Which variables are free in $\forall x (\exists y (x < y+z) \to \exists z (x < y+z))$?

Question

anyone could explain for me, why $x,y,z$ is bound variable in this formula?

$ \forall x [ \exists y (x < y+z) \to \exists z (x < y+z) ] $

I think $y,z$ is free variable.

Answer 1

You are right.

We can use the recursive definition of the set $FV(\varphi)$ of free variables of a formula $\varphi$.

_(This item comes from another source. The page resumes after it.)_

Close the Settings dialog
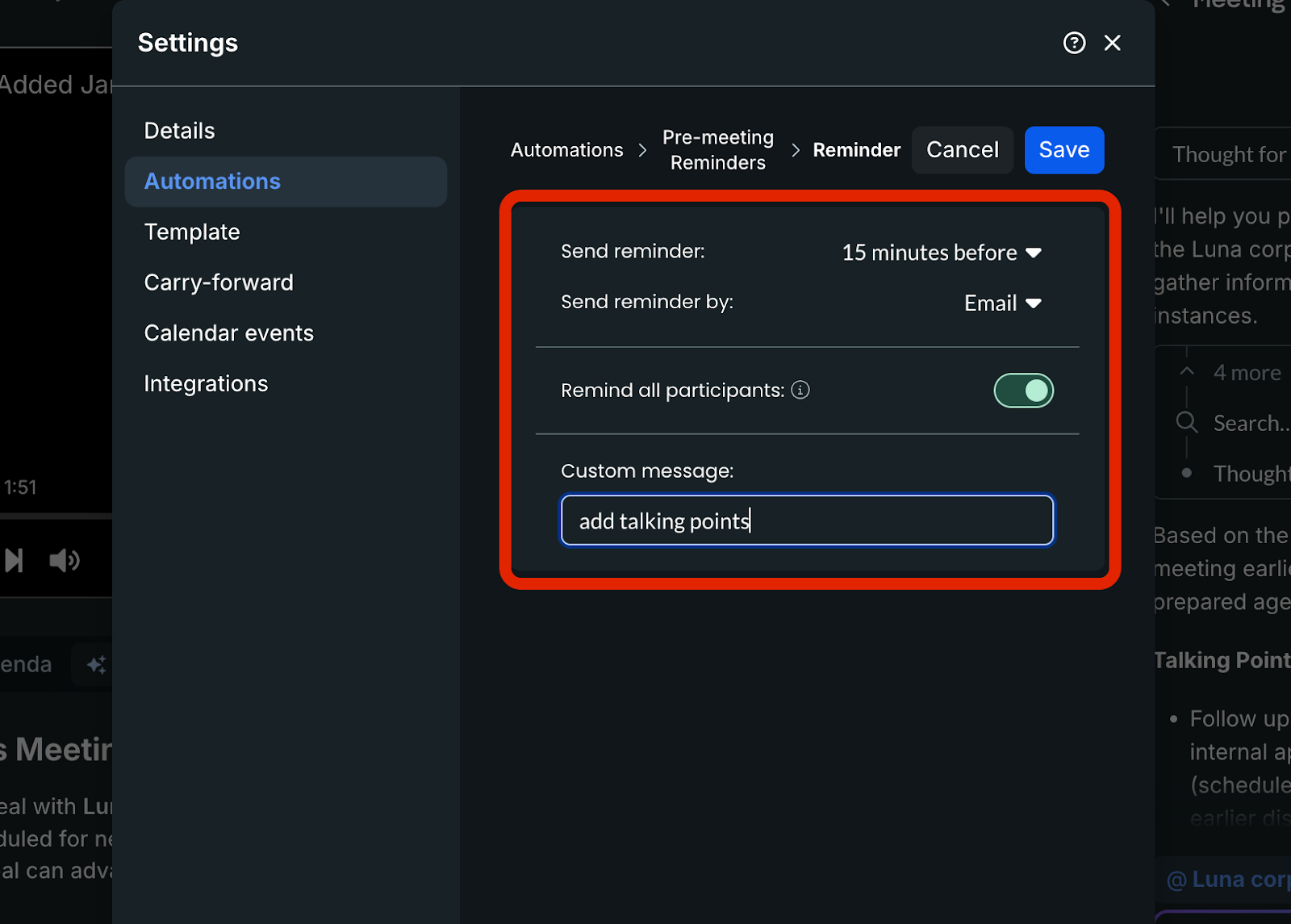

See Dirk van Dalen, Logic and Structure (5th ed - 2013), page 59 :

Definition The set $FV(\varphi)$ of free variables of $\varphi$ is defined by

(i) if $\varphi$ is an atomic formula $P(x_1, \ldots, x_n)$, then $FV(\varphi)= \{ x_1, \ldots, x_n \}$;

(ii) if $\varphi$ is an atomic formula $x_1 = x_2$, then $FV(\varphi)= \{ x_1, x_2 \}$;

(iii) $FV(\varphi \to \psi) = FV(\varphi) \cup FV(\psi)$;

(iv) $FV(¬ \varphi) = FV(\varphi)$;

(v) $FV(∀x_i \varphi) = FV(∃x_i \varphi) = FV(\varphi) − \{ x_i \}$.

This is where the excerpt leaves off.